What is needed - In the records, from the line with "Where should I click to: Open See" to the line with "pyautogui.click(x=207, y=128)", swap "Account number input field" for "account number text box". Give back only those lines, with nothing else changed.

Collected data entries
--------------------------------------------------

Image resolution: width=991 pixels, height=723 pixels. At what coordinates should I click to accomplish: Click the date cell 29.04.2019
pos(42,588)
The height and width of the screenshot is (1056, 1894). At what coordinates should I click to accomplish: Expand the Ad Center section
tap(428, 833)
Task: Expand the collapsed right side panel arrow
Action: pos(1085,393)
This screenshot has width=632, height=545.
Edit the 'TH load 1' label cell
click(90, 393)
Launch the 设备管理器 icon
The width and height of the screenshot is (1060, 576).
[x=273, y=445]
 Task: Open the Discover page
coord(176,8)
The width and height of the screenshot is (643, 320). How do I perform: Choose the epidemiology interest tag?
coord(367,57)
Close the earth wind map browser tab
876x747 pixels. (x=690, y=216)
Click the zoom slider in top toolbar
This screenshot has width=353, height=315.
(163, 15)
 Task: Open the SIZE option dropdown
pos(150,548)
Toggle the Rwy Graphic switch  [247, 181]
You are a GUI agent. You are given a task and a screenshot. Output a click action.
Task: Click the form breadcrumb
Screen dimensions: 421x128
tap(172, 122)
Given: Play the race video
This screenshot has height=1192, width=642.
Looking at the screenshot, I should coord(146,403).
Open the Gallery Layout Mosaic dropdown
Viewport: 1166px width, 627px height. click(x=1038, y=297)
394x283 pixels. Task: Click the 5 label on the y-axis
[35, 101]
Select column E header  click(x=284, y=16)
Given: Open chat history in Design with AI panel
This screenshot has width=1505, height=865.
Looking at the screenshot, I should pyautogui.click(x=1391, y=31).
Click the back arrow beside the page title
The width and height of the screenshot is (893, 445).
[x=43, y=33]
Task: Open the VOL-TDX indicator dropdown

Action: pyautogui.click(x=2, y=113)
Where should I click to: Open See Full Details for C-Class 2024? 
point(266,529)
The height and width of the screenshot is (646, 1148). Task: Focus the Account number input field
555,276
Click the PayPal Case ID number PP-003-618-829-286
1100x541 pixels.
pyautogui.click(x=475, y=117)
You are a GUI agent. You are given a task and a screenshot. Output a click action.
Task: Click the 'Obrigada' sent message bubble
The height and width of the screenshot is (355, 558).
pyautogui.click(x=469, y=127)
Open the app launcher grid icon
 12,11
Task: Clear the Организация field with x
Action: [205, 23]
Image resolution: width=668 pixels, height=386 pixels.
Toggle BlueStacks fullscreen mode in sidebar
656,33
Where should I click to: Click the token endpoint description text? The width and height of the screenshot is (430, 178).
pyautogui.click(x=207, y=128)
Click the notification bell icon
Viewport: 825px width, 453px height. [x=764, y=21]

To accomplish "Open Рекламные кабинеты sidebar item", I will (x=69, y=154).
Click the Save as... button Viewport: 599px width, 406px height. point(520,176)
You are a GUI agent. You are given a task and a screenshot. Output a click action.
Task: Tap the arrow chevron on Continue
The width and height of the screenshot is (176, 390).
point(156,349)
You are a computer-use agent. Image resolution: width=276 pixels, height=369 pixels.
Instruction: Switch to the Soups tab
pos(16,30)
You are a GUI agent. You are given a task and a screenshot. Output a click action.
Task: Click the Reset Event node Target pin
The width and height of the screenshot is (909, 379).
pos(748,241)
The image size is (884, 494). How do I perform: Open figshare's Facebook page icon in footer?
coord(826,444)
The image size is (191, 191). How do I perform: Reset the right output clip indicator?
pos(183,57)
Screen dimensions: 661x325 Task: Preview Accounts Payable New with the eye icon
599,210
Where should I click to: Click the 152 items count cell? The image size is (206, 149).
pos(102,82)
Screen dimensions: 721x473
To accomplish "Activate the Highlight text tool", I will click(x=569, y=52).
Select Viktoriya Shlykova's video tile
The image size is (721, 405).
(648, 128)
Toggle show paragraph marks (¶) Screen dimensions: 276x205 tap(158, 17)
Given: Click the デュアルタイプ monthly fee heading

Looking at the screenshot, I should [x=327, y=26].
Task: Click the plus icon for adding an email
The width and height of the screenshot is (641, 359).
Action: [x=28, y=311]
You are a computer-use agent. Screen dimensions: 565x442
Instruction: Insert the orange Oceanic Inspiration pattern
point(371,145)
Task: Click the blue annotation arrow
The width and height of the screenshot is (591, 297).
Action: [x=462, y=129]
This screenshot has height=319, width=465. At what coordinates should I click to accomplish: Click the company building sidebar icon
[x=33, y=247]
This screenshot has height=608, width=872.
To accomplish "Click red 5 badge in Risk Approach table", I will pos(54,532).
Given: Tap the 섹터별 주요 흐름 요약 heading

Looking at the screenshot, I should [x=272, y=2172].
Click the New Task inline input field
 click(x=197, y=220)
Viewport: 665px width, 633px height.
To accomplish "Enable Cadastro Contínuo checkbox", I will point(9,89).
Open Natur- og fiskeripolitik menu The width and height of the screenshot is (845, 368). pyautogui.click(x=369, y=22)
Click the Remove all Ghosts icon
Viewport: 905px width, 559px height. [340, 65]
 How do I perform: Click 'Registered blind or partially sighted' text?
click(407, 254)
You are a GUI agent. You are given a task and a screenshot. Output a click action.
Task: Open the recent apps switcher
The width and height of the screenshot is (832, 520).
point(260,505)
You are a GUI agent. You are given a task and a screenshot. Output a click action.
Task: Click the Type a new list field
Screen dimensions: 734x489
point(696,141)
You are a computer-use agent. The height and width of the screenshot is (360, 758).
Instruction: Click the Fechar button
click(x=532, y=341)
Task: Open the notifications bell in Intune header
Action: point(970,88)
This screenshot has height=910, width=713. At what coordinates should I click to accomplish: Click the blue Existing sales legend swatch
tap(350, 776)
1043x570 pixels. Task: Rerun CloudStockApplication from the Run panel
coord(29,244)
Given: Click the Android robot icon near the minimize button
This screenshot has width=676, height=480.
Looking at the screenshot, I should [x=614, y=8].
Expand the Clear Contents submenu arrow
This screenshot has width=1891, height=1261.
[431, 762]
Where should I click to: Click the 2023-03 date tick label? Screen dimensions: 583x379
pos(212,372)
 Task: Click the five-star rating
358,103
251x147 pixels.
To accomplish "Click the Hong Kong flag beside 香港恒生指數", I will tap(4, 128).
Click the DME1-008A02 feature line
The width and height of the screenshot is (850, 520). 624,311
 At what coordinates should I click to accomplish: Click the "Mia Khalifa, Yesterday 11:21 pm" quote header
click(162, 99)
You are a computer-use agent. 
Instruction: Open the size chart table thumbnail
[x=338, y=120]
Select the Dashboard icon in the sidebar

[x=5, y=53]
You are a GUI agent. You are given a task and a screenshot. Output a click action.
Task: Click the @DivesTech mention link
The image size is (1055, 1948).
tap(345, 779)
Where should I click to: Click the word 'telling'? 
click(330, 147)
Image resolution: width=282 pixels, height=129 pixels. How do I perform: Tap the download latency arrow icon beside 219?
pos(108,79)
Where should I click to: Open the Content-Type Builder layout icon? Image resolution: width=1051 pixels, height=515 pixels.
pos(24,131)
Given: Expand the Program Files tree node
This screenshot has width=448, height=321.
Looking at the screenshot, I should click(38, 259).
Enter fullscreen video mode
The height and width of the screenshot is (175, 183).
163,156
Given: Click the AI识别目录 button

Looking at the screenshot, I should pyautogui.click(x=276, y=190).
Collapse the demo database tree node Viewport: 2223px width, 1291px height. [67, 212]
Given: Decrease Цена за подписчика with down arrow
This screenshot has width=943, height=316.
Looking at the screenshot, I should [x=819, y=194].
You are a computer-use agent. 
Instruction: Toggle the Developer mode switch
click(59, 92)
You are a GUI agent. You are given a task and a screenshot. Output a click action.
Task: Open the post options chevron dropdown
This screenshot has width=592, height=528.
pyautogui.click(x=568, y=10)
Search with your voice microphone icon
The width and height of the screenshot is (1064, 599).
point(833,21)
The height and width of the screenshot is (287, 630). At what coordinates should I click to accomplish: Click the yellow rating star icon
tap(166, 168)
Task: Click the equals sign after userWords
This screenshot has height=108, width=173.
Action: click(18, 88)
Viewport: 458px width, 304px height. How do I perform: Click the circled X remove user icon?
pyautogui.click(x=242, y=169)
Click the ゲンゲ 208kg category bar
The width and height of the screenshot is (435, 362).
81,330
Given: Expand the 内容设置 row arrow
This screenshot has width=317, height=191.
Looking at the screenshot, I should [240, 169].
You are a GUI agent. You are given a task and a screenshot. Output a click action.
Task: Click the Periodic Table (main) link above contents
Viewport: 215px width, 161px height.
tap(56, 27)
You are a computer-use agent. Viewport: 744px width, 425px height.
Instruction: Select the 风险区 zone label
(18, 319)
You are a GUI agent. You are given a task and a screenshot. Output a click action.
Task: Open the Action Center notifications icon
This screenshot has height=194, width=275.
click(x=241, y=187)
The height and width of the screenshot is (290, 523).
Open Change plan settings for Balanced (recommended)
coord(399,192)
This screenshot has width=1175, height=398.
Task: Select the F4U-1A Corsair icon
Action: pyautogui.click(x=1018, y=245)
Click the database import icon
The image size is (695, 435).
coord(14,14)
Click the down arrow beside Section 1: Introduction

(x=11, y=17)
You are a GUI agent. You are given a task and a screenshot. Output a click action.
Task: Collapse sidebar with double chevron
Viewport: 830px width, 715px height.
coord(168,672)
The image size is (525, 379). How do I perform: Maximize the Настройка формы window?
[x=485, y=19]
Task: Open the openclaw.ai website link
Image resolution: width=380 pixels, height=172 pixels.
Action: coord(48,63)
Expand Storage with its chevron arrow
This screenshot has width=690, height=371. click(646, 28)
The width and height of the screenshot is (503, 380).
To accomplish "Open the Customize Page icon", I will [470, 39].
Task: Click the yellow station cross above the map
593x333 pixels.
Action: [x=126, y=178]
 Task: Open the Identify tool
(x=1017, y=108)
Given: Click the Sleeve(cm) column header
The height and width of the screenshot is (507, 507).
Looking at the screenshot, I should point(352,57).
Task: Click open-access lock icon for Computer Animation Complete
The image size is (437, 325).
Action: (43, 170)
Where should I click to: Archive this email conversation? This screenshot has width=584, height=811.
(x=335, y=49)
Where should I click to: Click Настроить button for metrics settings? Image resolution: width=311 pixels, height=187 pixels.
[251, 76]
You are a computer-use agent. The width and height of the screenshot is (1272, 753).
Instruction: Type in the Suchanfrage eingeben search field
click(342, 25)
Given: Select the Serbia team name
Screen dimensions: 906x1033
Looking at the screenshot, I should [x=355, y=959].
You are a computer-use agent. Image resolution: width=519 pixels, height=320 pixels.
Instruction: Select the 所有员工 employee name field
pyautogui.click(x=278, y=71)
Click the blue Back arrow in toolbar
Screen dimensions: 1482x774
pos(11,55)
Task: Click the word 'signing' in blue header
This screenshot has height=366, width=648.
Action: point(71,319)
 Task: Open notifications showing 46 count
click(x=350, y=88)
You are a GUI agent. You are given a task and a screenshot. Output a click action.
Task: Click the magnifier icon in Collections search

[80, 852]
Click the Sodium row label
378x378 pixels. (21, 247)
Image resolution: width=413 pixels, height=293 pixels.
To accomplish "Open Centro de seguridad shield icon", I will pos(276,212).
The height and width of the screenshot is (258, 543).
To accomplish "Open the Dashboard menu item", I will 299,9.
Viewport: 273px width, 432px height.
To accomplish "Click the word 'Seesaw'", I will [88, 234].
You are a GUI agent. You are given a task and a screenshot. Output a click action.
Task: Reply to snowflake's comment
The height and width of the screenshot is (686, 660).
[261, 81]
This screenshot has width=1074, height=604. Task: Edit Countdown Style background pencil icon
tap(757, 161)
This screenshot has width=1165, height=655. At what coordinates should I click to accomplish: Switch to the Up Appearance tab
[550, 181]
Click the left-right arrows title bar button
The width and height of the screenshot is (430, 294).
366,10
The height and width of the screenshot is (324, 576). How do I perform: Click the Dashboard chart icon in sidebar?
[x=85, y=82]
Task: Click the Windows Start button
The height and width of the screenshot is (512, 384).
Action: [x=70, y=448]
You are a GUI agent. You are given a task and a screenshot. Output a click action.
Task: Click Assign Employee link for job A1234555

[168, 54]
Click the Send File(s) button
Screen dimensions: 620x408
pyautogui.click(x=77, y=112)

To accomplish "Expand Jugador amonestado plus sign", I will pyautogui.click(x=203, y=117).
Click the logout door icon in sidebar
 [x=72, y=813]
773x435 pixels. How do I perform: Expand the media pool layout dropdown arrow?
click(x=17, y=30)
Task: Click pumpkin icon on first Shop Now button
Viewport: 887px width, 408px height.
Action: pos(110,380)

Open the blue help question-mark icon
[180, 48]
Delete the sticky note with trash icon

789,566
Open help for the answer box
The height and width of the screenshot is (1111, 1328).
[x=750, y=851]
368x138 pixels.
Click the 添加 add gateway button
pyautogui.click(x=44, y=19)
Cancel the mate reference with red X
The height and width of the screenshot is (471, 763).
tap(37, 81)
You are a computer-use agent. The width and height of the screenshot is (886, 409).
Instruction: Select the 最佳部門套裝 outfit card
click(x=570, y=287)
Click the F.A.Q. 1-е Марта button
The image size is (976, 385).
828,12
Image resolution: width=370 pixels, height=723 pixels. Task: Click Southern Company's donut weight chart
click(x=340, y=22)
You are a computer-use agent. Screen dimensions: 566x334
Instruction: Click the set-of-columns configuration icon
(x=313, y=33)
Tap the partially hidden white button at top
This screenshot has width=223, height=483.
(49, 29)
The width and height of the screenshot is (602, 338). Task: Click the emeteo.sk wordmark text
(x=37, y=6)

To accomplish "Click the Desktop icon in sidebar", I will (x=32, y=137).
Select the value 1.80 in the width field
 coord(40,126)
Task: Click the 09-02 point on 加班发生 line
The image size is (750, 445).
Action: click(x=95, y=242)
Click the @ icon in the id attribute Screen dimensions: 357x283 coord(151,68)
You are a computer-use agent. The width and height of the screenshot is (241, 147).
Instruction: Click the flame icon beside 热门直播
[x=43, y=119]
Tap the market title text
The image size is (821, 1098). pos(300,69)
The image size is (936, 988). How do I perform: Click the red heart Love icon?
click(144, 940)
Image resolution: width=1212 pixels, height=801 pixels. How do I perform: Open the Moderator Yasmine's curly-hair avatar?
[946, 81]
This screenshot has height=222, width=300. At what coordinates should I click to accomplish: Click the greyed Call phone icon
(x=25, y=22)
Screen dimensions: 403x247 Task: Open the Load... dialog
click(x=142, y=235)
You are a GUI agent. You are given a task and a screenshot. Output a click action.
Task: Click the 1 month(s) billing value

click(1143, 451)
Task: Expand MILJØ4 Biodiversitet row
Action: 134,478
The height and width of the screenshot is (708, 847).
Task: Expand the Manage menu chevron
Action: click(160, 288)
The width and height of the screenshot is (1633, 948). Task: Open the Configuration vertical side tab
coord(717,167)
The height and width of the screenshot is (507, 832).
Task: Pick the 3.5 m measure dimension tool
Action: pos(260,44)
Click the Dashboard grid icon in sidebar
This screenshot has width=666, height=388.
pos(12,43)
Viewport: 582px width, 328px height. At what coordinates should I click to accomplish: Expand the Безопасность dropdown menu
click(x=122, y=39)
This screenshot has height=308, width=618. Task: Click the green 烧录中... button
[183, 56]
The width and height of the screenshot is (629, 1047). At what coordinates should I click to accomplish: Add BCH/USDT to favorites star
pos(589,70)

--------------------------------------------------

Output for this exercise -
Where should I click to: Open See Full Details for C-Class 2024? 
point(266,529)
The height and width of the screenshot is (646, 1148). Task: Focus the account number text box
555,276
Click the PayPal Case ID number PP-003-618-829-286
1100x541 pixels.
pyautogui.click(x=475, y=117)
You are a GUI agent. You are given a task and a screenshot. Output a click action.
Task: Click the 'Obrigada' sent message bubble
The height and width of the screenshot is (355, 558).
pyautogui.click(x=469, y=127)
Open the app launcher grid icon
 12,11
Task: Clear the Организация field with x
Action: [205, 23]
Image resolution: width=668 pixels, height=386 pixels.
Toggle BlueStacks fullscreen mode in sidebar
656,33
Where should I click to: Click the token endpoint description text? The width and height of the screenshot is (430, 178).
pyautogui.click(x=207, y=128)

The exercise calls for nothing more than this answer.